The CloudWatch logs had this error:

Collecting azure
  Downloading azure-5.0.0.zip (4.6 kB)
    ERROR: Command errored out with exit status 1:
     command: /home/ec2-user/SageMaker/.env/fastai2/bin/python -c 'import sys, setuptools, tokenize; sys.argv[0] = '"'"'/tmp/pip-install-gsyv3tl0/azure/setup.py'"'"'; __file__='"'"'/tmp/pip-install-gsyv3tl0/azure/setup.py'"'"';f=getattr(tokenize, '"'"'open'"'"', open)(__file__);code=f.read().replace('"'"'\r\n'"'"', '"'"'\n'"'"');f.close();exec(compile(code, __file__, '"'"'exec'"'"'))' egg_info --egg-base /tmp/pip-install-gsyv3tl0/azure/pip-egg-info
         cwd: /tmp/pip-install-gsyv3tl0/azure/
    Complete output (24 lines):
    Traceback (most recent call last):
      File "<string>", line 1, in <module>
      File "/tmp/pip-install-gsyv3tl0/azure/setup.py", line 60, in <module>
        raise RuntimeError(message)
    RuntimeError:
    
    Starting with v5.0.0, the 'azure' meta-package is deprecated and cannot be installed anymore.
    Please install the service specific packages prefixed by `azure` needed for your application.
    
    The complete list of available packages can be found at:
    https://aka.ms/azsdk/python/all
    
    Here's a non-exhaustive list of common packages:
    
    -  azure-mgmt-compute (https://pypi.python.org/pypi/azure-mgmt-compute) : Management of Virtual Machines, etc.
    -  azure-mgmt-storage (https://pypi.python.org/pypi/azure-mgmt-storage) : Management of storage accounts.
    -  azure-mgmt-resource (https://pypi.python.org/pypi/azure-mgmt-resource) : Generic package about Azure Resource Management (ARM)
    -  azure-keyvault-secrets (https://pypi.python.org/pypi/azure-keyvault-secrets) : Access to secrets in Key Vault
    -  azure-storage-blob (https://pypi.python.org/pypi/azure-storage-blob) : Access to blobs in storage accounts
    
    A more comprehensive discussion of the rationale for this decision can be found in the following issue:
    https://github.com/Azure/azure-sdk-for-python/issues/10646

On April 8, azure deprecated the azure package.

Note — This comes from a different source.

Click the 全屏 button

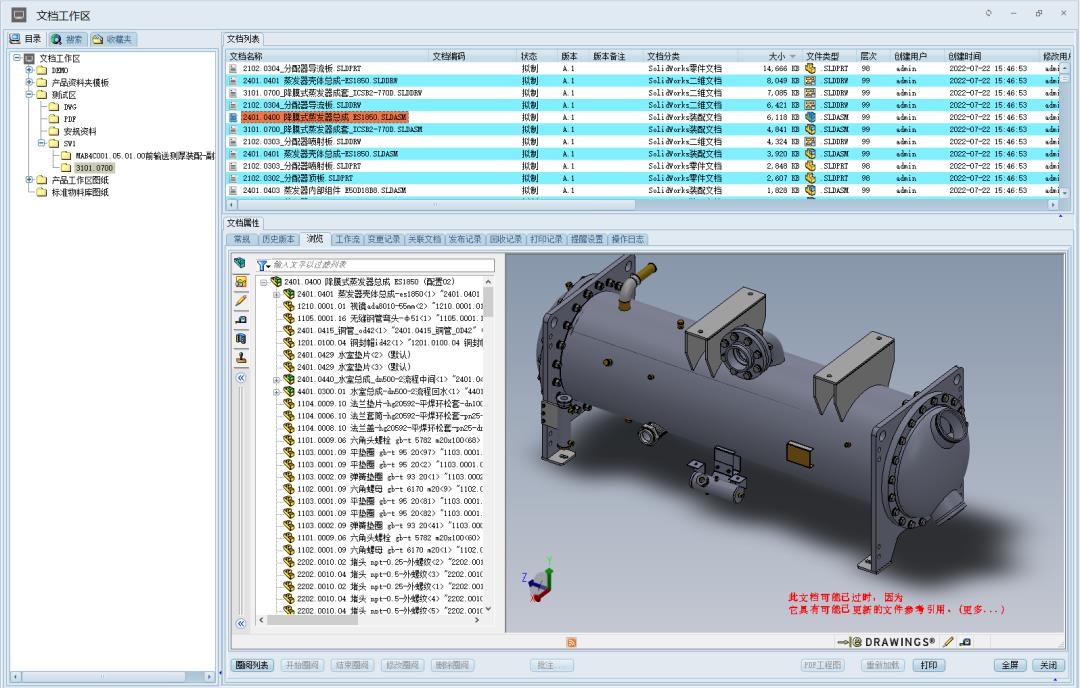[x=1009, y=665]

One fix is to update the create notebook script to use 4.0.0 version. I’m not sure where the CloudFormation yaml is stored but this will need to be updated.

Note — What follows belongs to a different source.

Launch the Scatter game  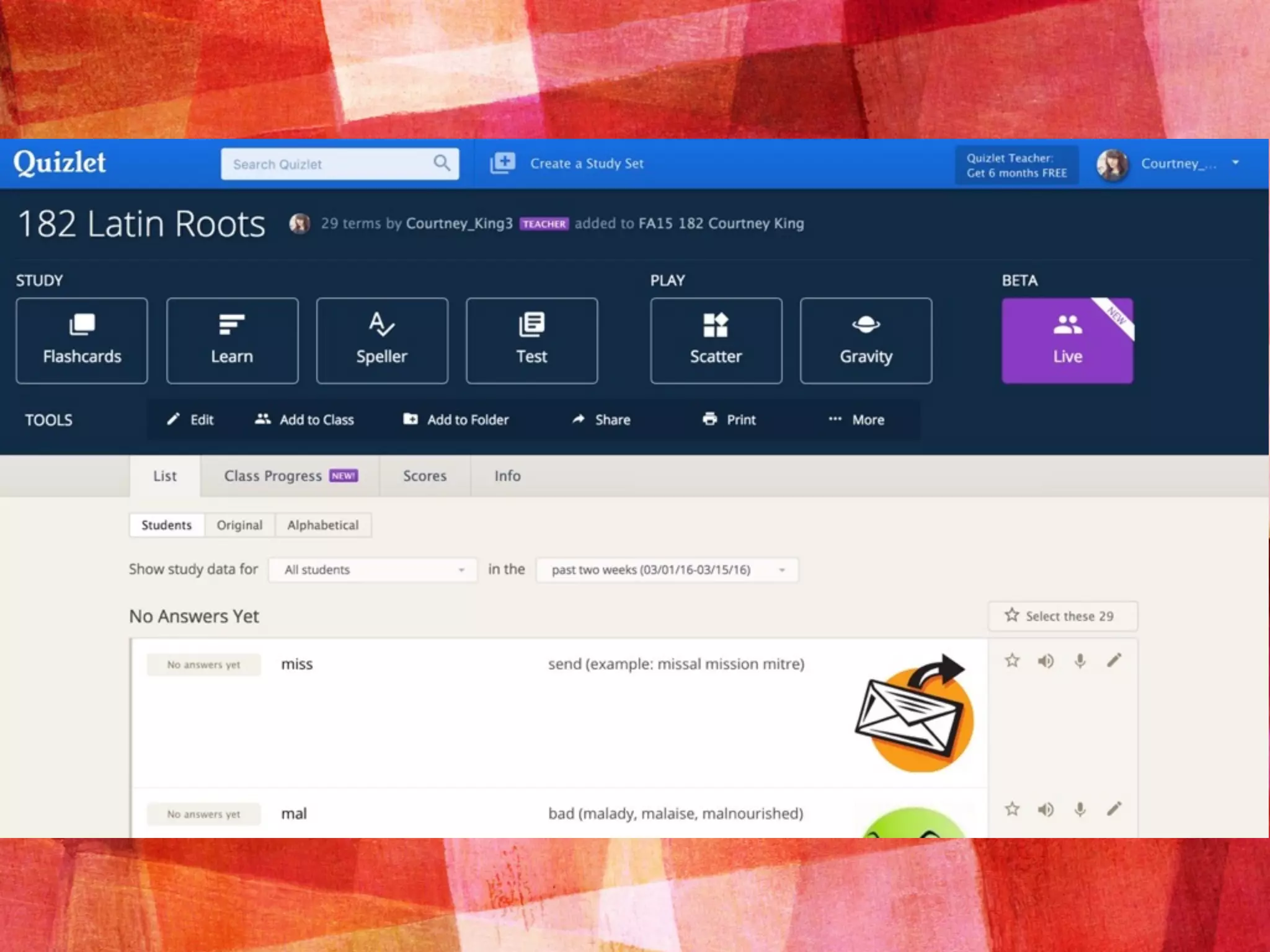(x=716, y=341)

pip install nbdev graphviz azure==4.0.0 azure-cognitiveservices-search-imagesearch sagemaker.

matt.mcclean · April 13, 2020, 9:15am

Thanks, I have updated the CFN template with the latest version of the azure package

sabzo · April 19, 2020, 7:37pm

I noticed that the current sagemaker template gives the following error Exception: sentencepiece module is missing: run pip install sentencepiece` even though sentencepiece is installed (it’s in the requirements.txt) and even if I manually install it using pip. Has anyone experienced this yet? Particularly on Lesson 10 (problems seems to be there on fastai2 kernel).

sabzo · April 19, 2020, 7:49pm

nvm – the kernel had to be restarted for changes to take effect

arunslb123 · April 23, 2020, 9:15am

Has anyone tried serving fastai2 models using AWS Lambda and API Gateway? Is it possible to install fastai2 on a lambda layer with layer size restrictions?

ganesh.bhat · April 25, 2020, 1:31pm

I did the git pull but the notebooks don’t have the notes in them. Is there a reason they are devoid of the notes that is available on github?

FraPochetti · April 27, 2020, 12:13pm

https://github.com/fastai/course-v4/tree/master/nbs don’t have notes.
They are the notes-free versions of https://github.com/fastai/fastbook

The reason behind this choice is to let students practice with the raw-code directly, without any additional context.